● SUPPLIED INFORMATION
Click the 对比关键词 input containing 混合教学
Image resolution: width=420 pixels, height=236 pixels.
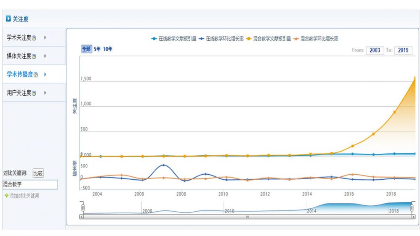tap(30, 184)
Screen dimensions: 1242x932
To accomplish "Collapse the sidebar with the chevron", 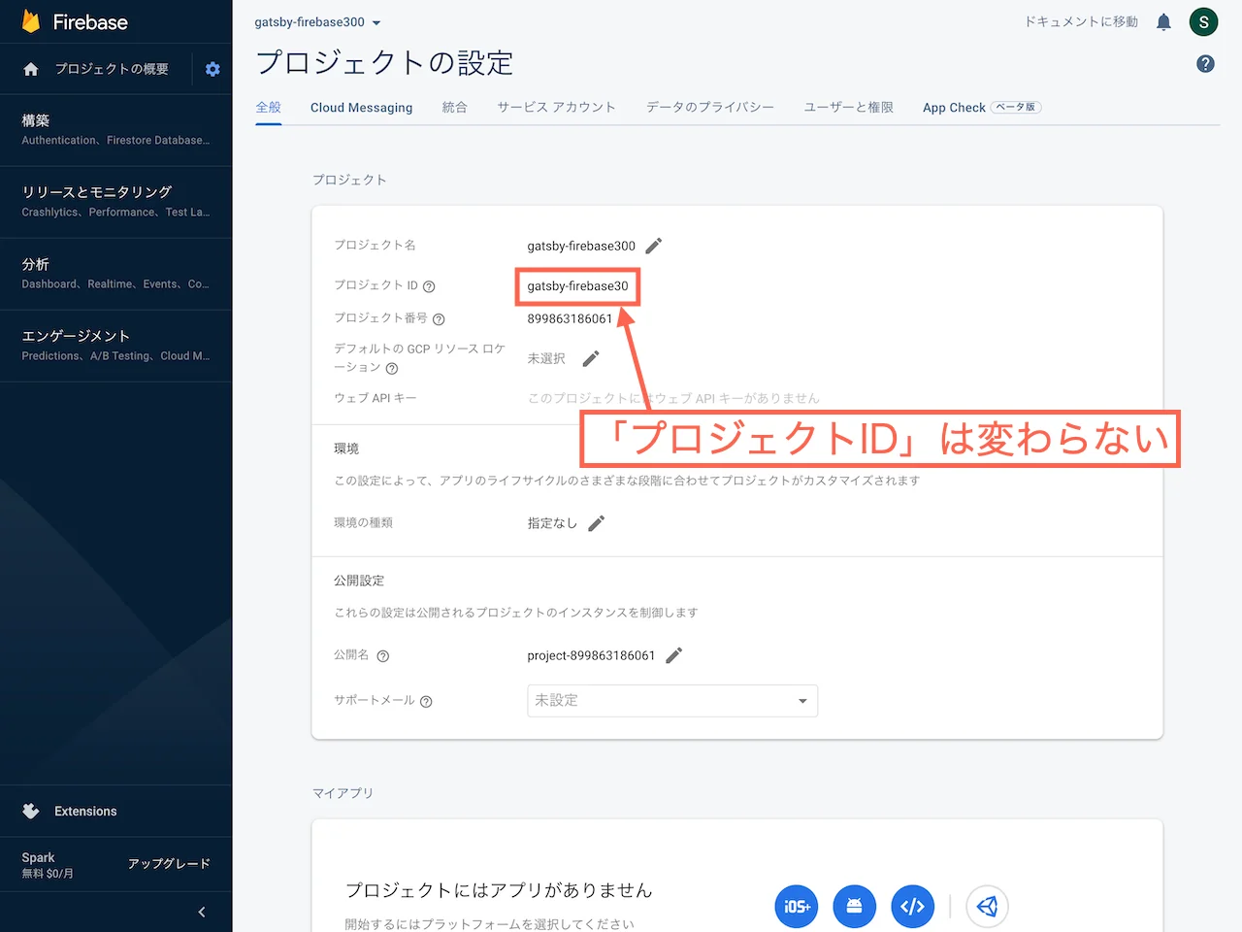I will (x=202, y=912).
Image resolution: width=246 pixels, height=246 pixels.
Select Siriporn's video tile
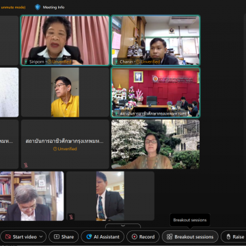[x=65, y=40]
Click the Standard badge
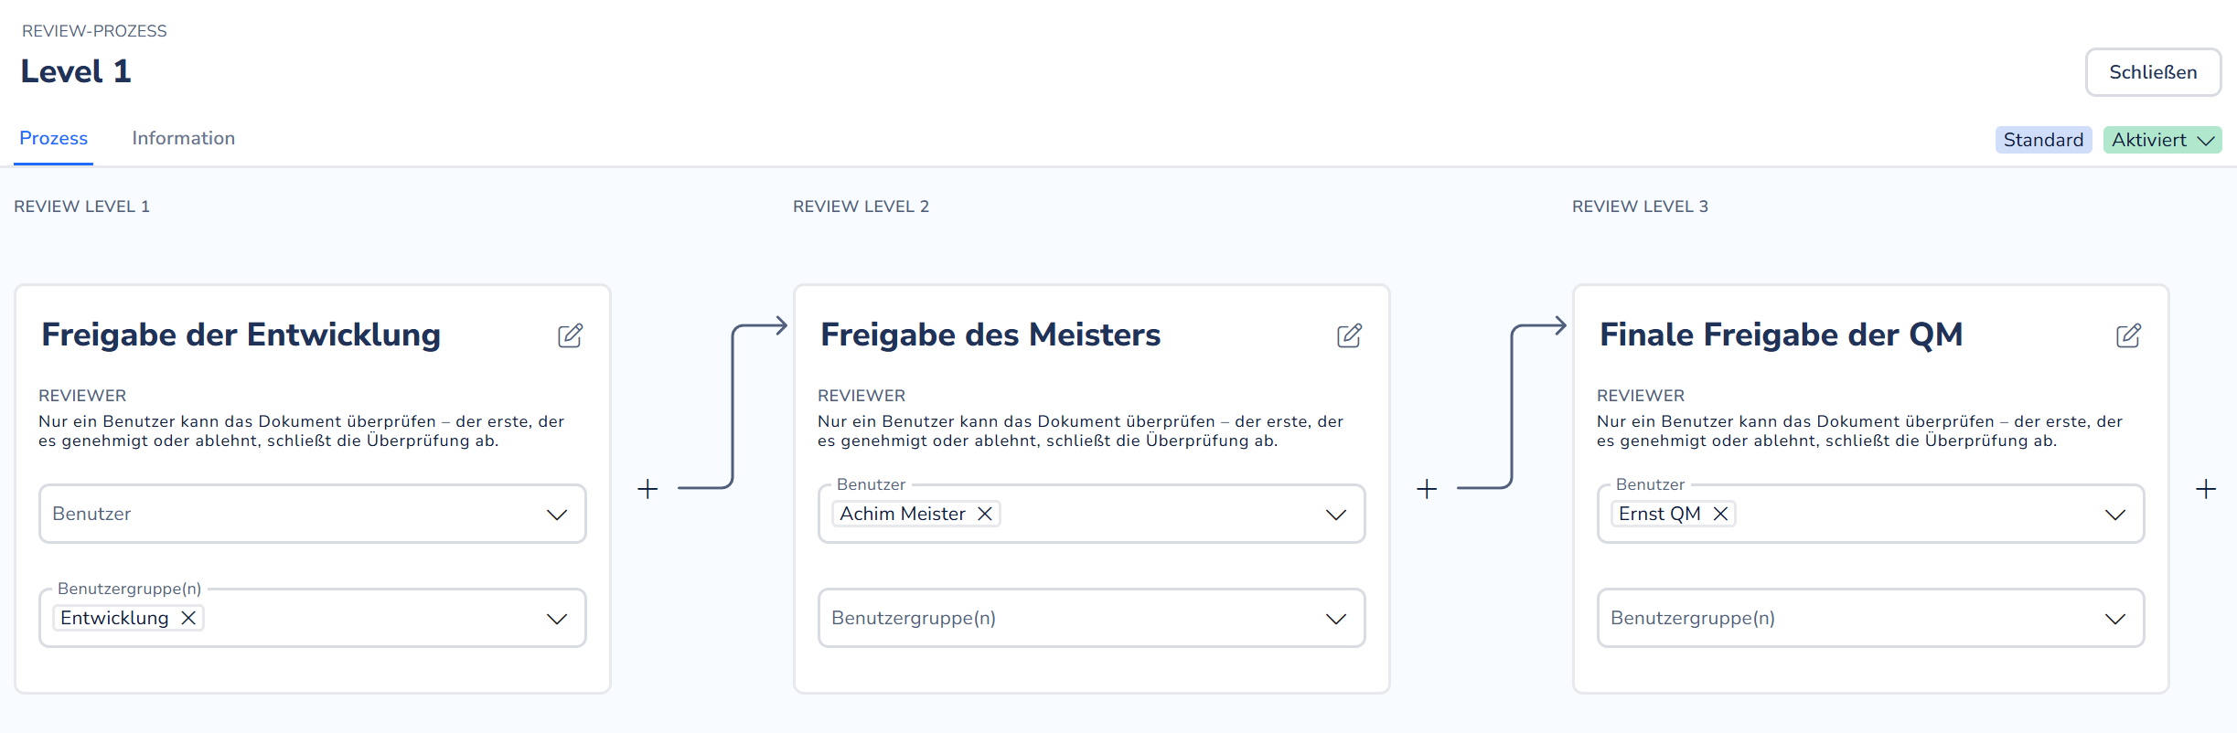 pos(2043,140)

==

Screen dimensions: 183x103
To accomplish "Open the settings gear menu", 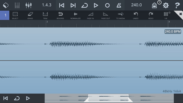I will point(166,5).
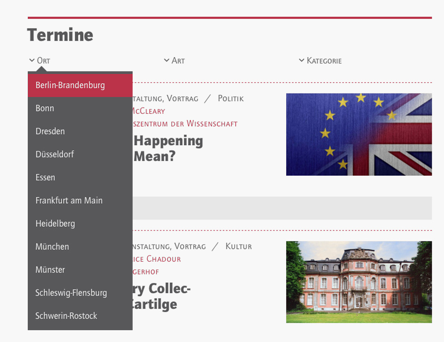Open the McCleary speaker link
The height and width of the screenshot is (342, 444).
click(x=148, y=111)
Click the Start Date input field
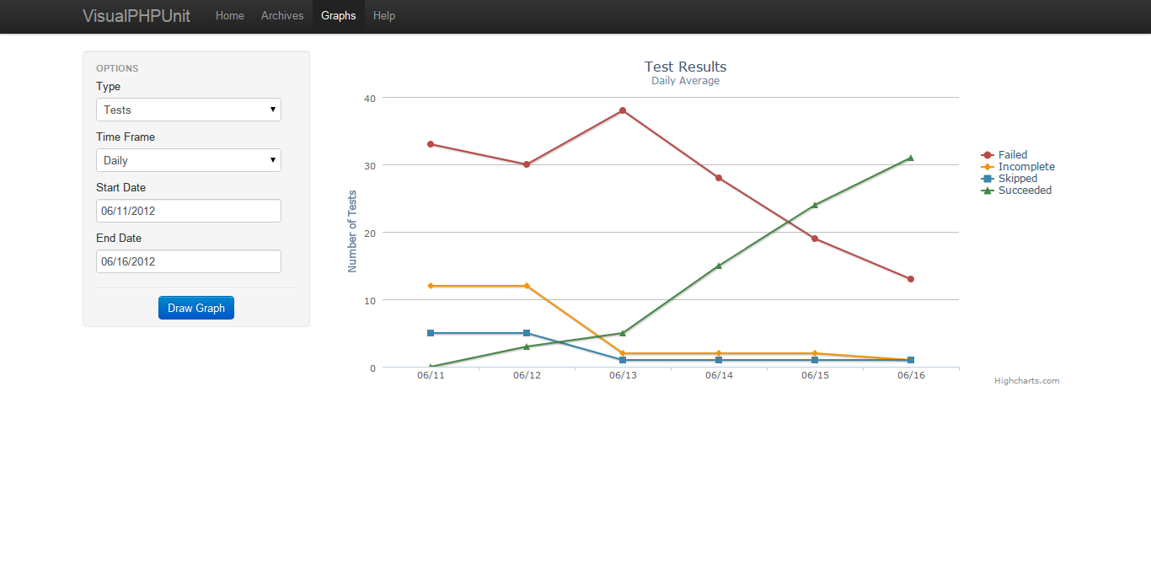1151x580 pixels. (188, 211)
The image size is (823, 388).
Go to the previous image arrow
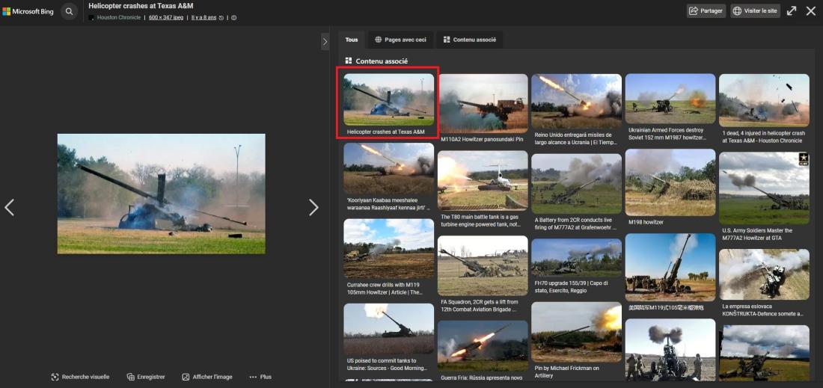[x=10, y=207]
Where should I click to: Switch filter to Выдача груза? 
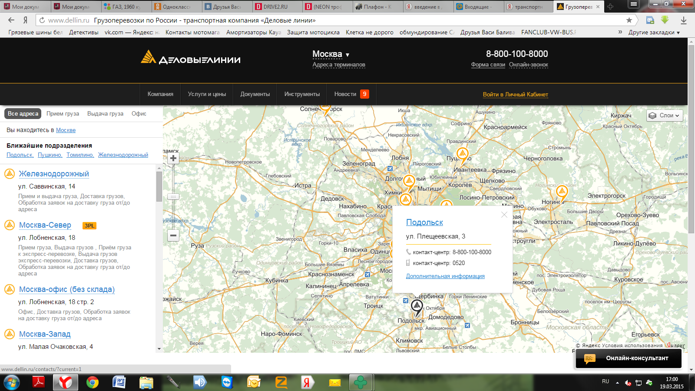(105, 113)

...

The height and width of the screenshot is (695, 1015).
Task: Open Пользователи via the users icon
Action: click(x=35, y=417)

● EXERCISE DESCRIPTION
Which lines of the entries above contain the string "dimensions"? Copy each one.

● YOUR SOLUTION
Screen dimensions: 1242x932
Screen dimensions: 183x103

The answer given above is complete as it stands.